Dir vertrauend werde ich mir diese Buch besorgen und lesen.
wie ich Dich kenne, brauche ich Dir dazu nicht viel Vergnügen zu wünschen - das wirst Du ohnehin haben.
Übrigens - auch, wenn es um um etwas so dröge und verschnarcht klingendes geht wie den klassischen ‚Bildungsroman‘, dann kann einem Wielands ‚Geschichte des Agathon‘ (btw. der erste deutsche Bildungsroman überhaupt) zeigen, dass so etwas durchaus noch heute vergnüglich zu lesen sein kann. Auch wenn die Handlung in der Antike stattfindet, hat das mE doch sehr viel mehr Bezug zur heutigen Lebenswirklichkeit als Goethes doch etwas ermüdender ‚Wilhelm Meister‘, den Novalis völlig zu recht als Beschreibung einer „Wallfahrt nach dem Adelsdiplom“ verspottet hat.

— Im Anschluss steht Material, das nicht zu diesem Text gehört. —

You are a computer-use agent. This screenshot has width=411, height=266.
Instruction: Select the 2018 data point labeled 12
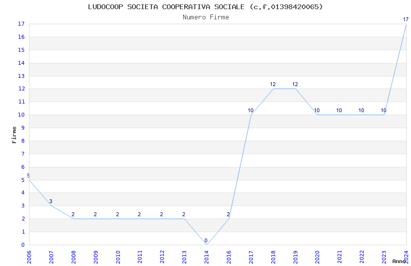(273, 89)
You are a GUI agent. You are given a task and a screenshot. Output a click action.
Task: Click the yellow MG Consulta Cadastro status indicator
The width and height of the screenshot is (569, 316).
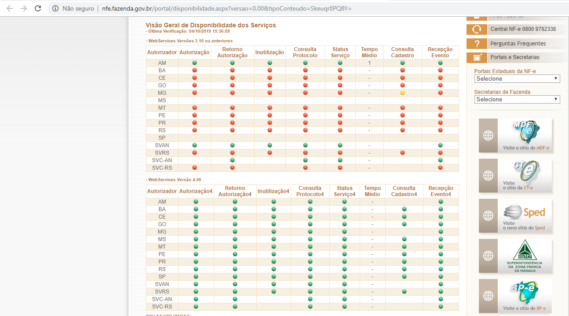pyautogui.click(x=402, y=93)
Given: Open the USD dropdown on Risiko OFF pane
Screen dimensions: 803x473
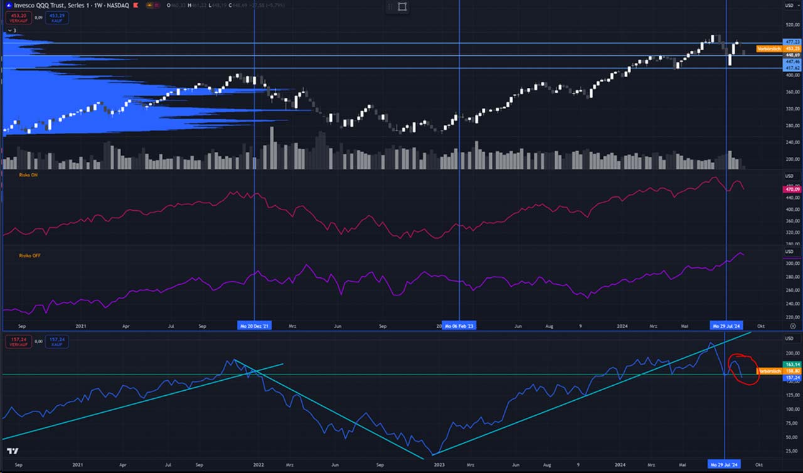Looking at the screenshot, I should tap(789, 252).
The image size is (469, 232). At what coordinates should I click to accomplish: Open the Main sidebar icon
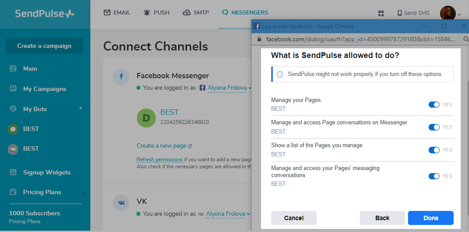(x=13, y=69)
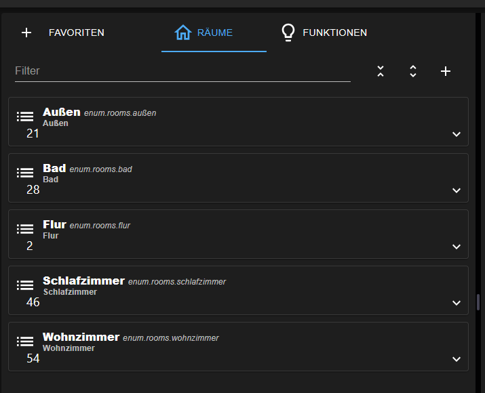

Ob Du es glaubst oder nicht - ich bin bekennende Bibliomanin
und dürfte mit Sicherheit ein Vielfaches von dem, was einem
durchschnittlichen Grundschullehrer so untergekommen ist,
gelesen haben.
Hallo KamikazeKatze!
Wenn du unbedingt belesener sein willst als ein dummer Grundschullehrer, den du gar nicht kennst - bitte sehr, ich lasse dir gerne den Vortritt!
Ich frage mich nur, warum du dich so getroffen fühlst.

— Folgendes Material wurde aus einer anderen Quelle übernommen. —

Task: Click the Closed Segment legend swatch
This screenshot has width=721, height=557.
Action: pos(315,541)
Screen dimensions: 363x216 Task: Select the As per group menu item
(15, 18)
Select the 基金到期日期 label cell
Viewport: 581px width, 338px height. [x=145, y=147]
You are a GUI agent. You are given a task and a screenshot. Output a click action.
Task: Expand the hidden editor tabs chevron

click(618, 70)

Kommt mir ein bisschen wie im Kindergarten vor…
Ich verbat mir oben ein pauschales, undifferenziertes Urteil gegen alle „Klassiker“, die ja obendrein nicht definiert wurden. Kannst du etwas Sachliches dazu sagen?
Manchmal habe ich den Eindruck, dass in der deutschen
Literatur nur das als wertvoll gilt, das beim Lesen möglichst
wenig Freude bereitet.
Das kannst du ja gerne so finden, es hat nur mit meinen Postings, die ja ausgesprochen von Lustgewinn sprachen, so gar nichts zu tun…Hats du die eigentlich gelesen, bevor du selber was geschrieben hast?